My mother and father were seventeen years old in 1929, so I grew up hearing about the Great Depression. I recall the stories, mostly from my mother, about how millionaires jumped from windows on Wall Street as they realized their fortunes were worthless. My father’s stories were also extreme. He had been a refugee in Europe for three years before coming to the US, wandering from country to country depending on the good will of others to find a place to sleep, a job for the day, or a meal. My mother lamented that people often helped each other more in those days. There was more of a spirit of something — neighborliness, community, looking out for one another, she said. Perhaps all that was simply fabric of a story that could have been true, a social mythology created after the fact. Nevertheless what I inherited through these stories was the sense that people could be genuinely for one another, especially in tough times. They could wish for one another’s success, collaborate rather than compete, share their resources no matter how meager. This is what I was conditioned to believe.

And so in fact I do hold a faith that people have great potential to share and to give to one another — in all ways, not just the economic ones. One place I witnessed this capacity most dramatically was at the workshop that two friends and I used to host in Jackson Hole called “Beyond the Edge.” The workshop offered a beautiful natural place and sufficient time — four days — for people to do intense individual leadership development work. My co-facilitators and I commonly observed participants developing very strong connections with one another. Mostly attendees began as total strangers. Yet within a few hours of starting the workshop the seeds of connections were born, some of which were destined to last for years. As we told our life stories and described why we had chosen to show up at this event, common patterns and understandings quickly emerged and so did differences of experience, feelings of isolation, and individual’s personal and unique challenges.

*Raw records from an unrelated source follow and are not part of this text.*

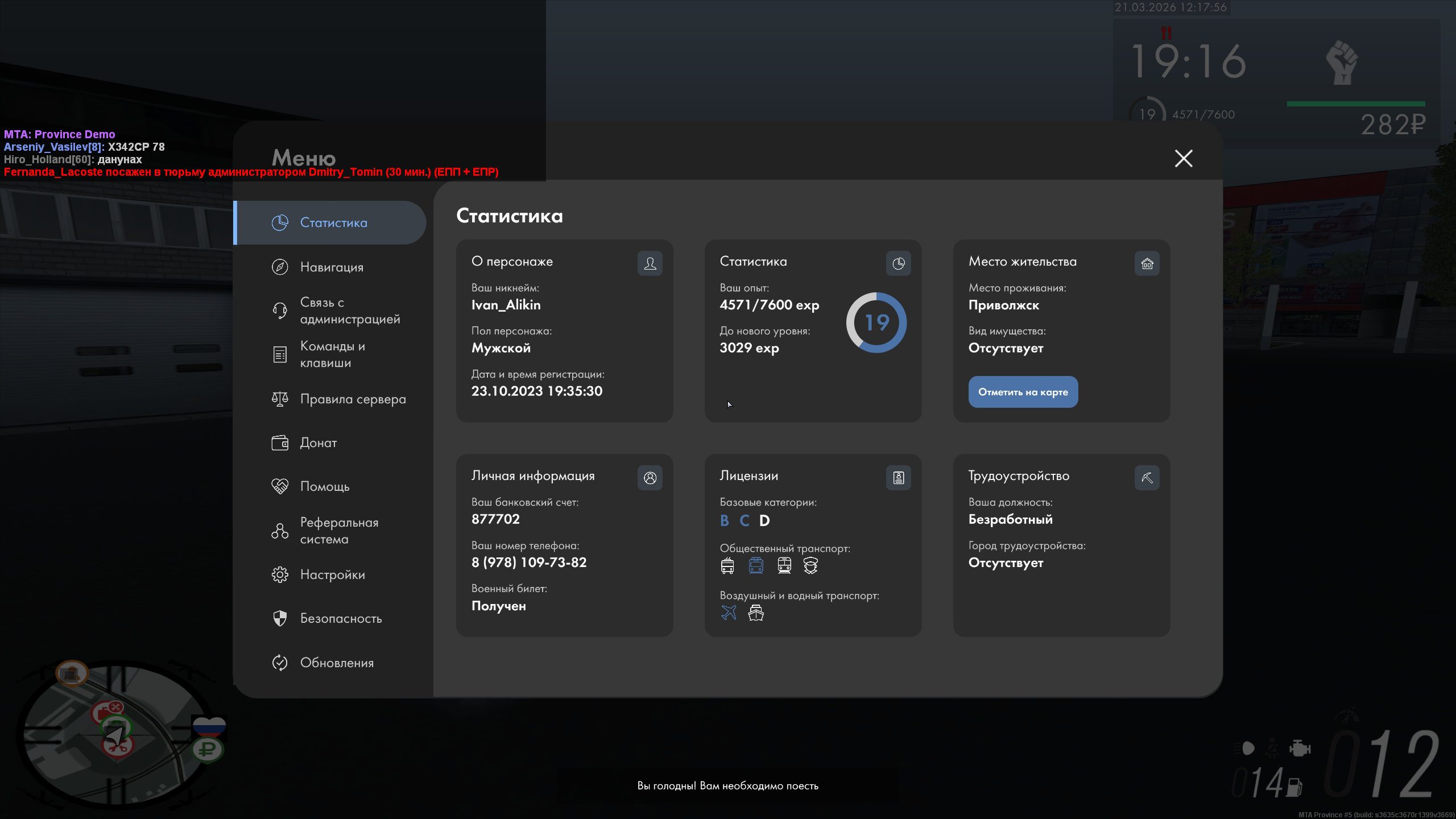The height and width of the screenshot is (819, 1456).
Task: Click the avatar icon in Личная информация card
Action: coord(650,478)
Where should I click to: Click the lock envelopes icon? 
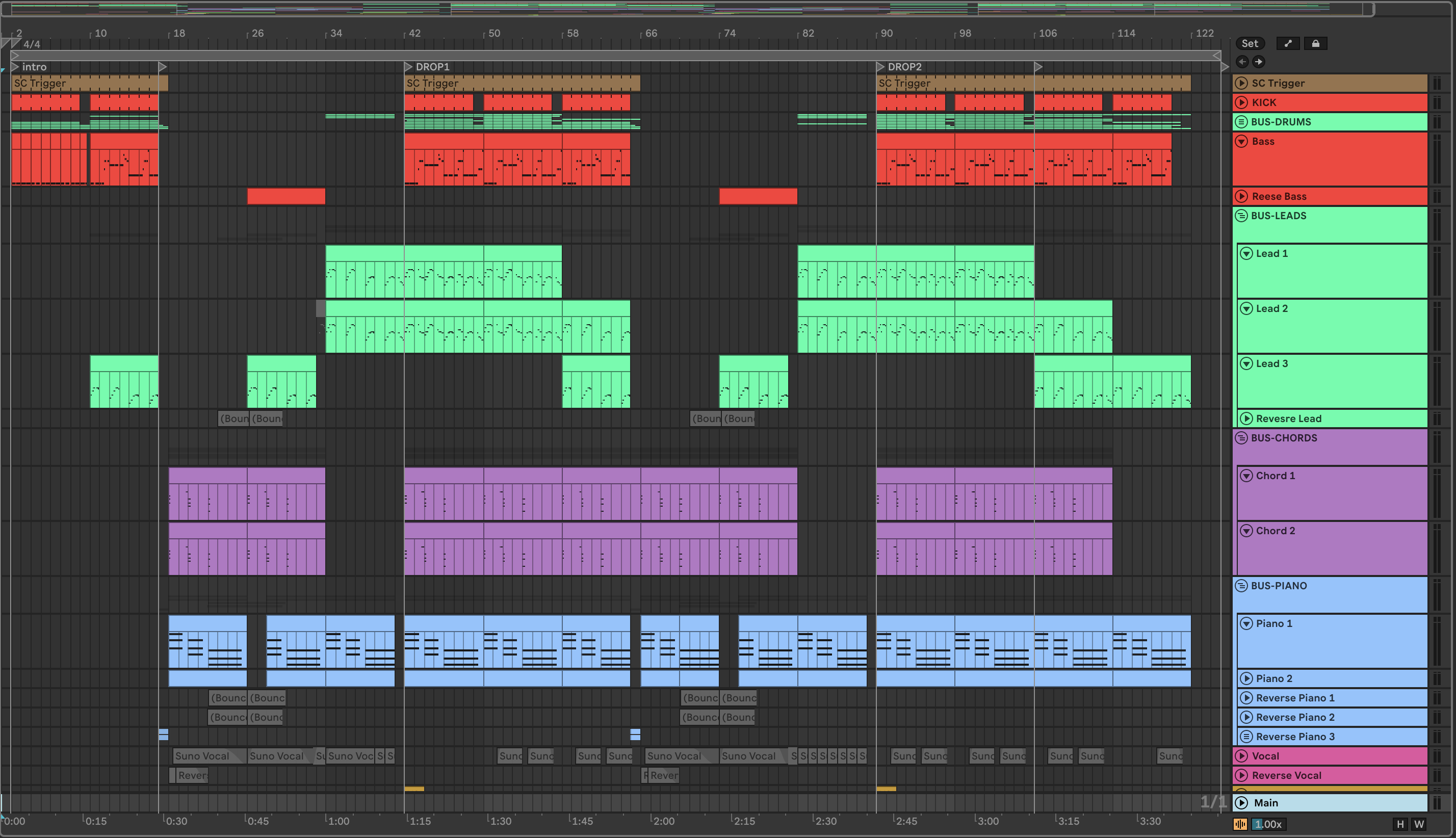tap(1315, 43)
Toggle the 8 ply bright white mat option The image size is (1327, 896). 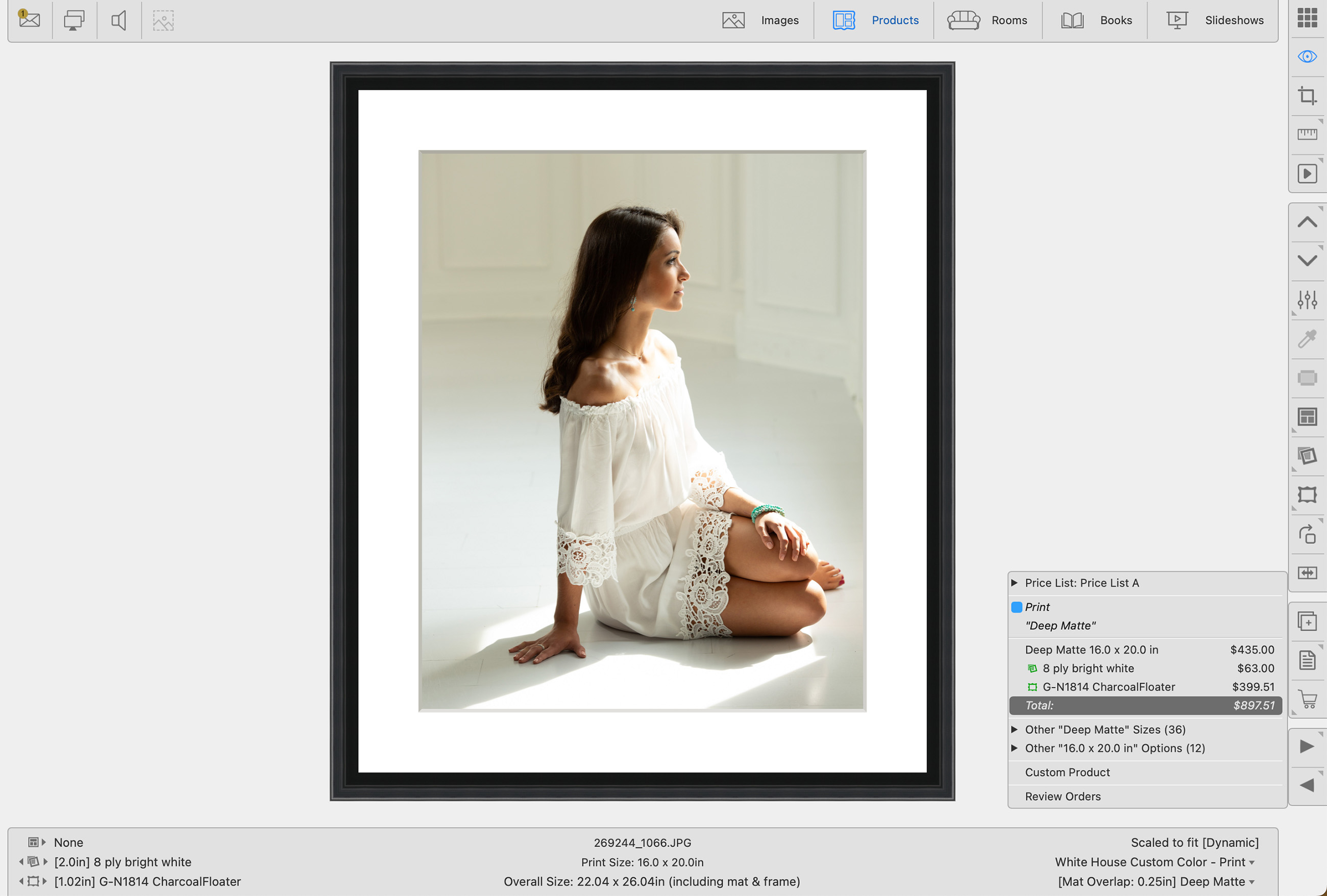point(1088,668)
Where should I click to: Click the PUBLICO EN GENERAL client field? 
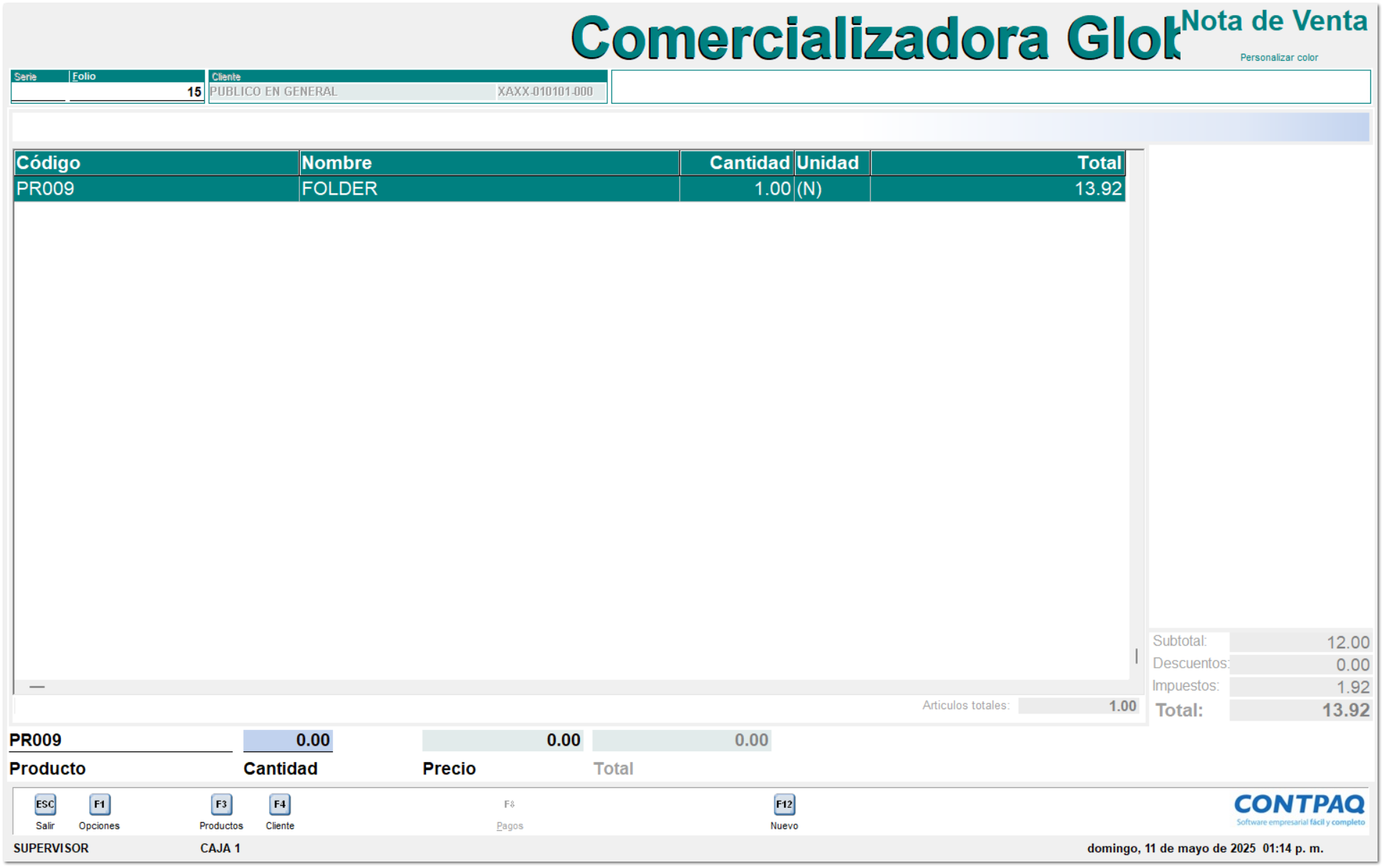click(344, 91)
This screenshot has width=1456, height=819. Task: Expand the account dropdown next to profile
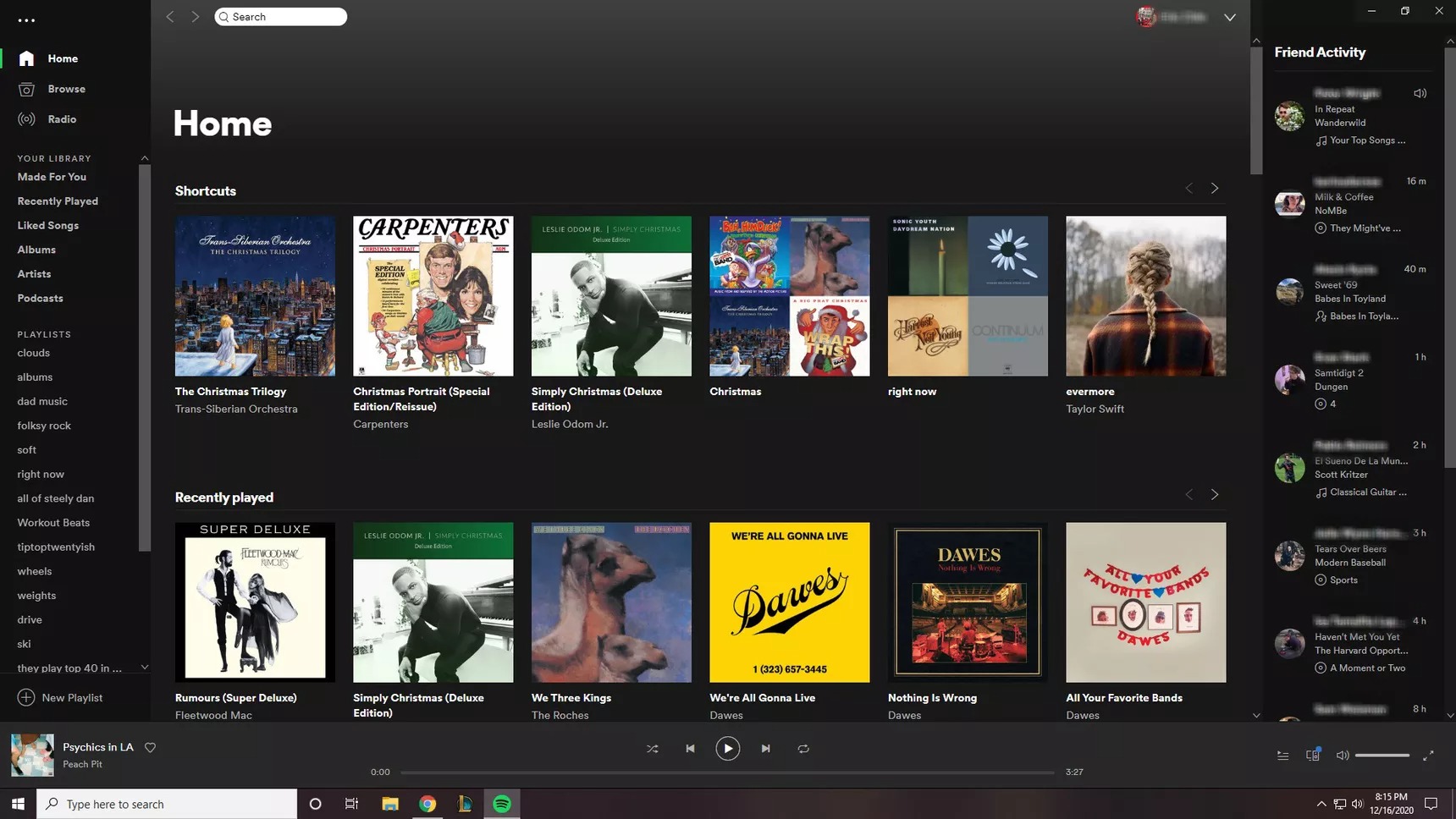tap(1229, 16)
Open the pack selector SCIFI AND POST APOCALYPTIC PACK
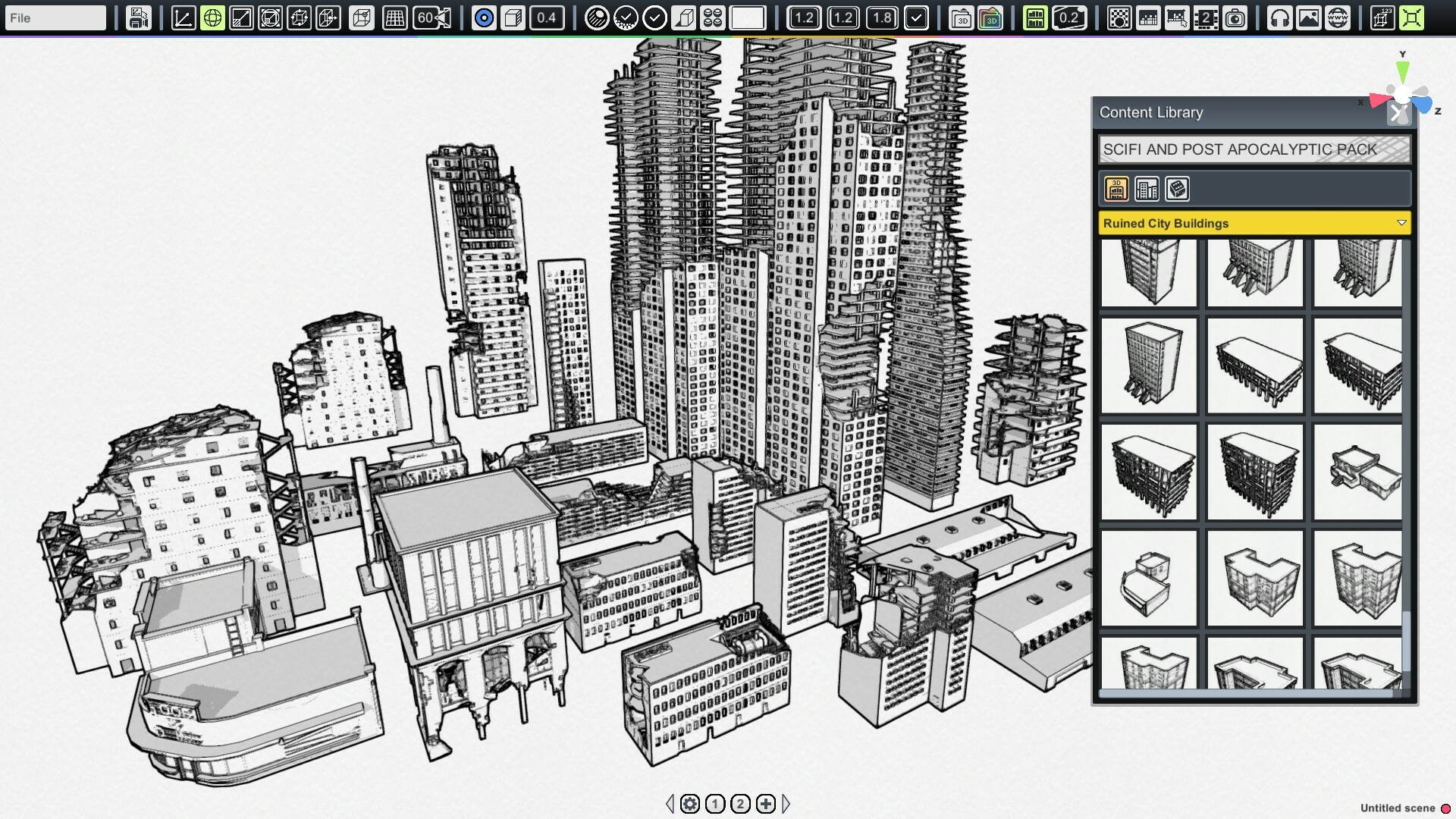 [1254, 149]
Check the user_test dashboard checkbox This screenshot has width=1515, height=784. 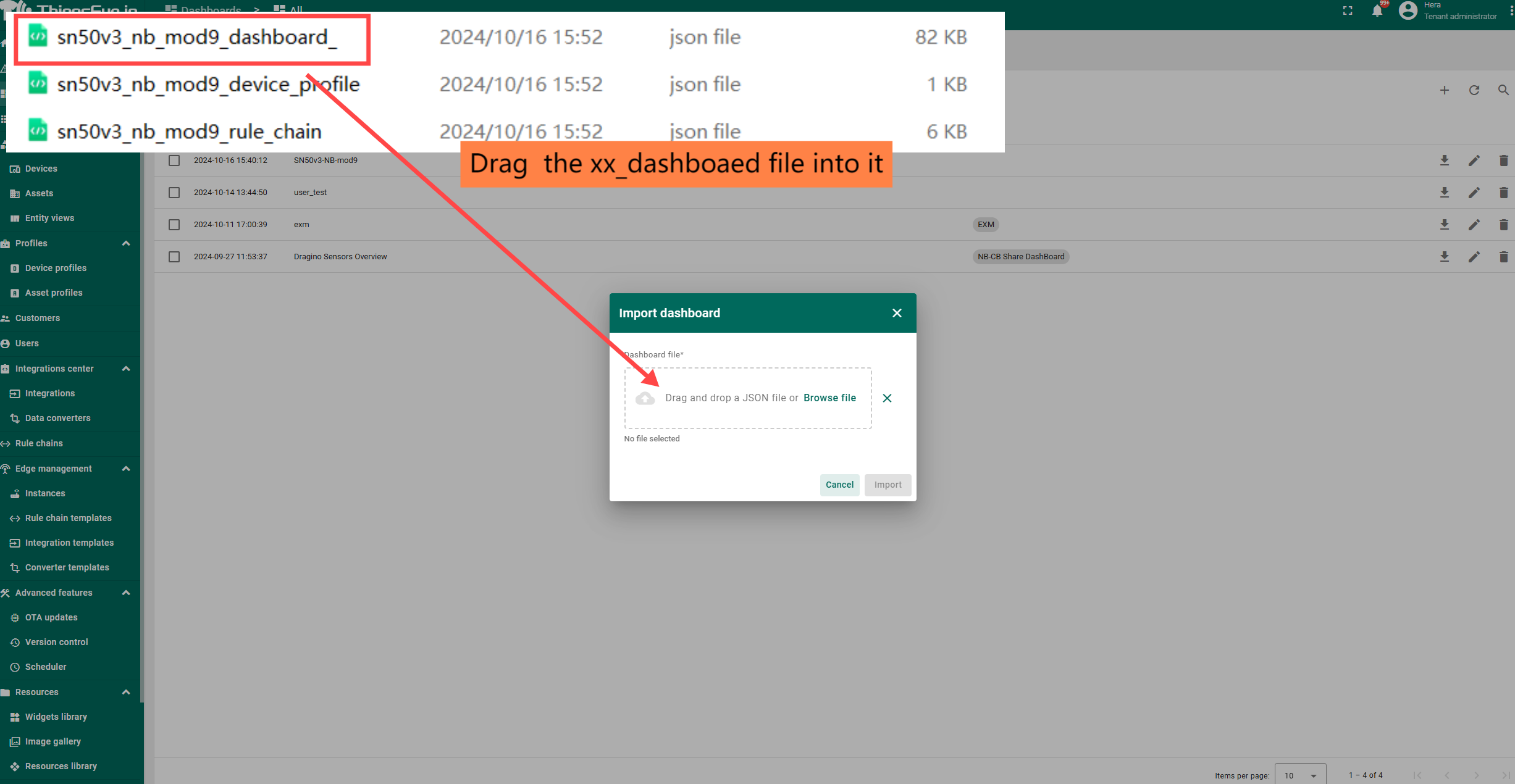[174, 193]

These natural connections more than convinced me that people can rather easily form relationships in which they are genuinely for one another. They can be present at a deep level, supporting each another’s most heartfelt aspirations, successes and processes of growth; along the way encouraging and creating a place for real openness to prevail. Now, the event itself had nothing to do with intentional work to create trust and community; there was no coercion to be more open than anyone wanted or needed to be. We did encourage people to be generally supportive of one another, but we also reminded them that this was not a team building event but one devoted to individual development and held for people who happened to be in the same place at the same time. The prevailing norm for mutual support that emerged mirrors what I now believe is a natural state for people in groups. Frankly, watching this happen was one of the greatest joys of being a host and facilitator for the workshop.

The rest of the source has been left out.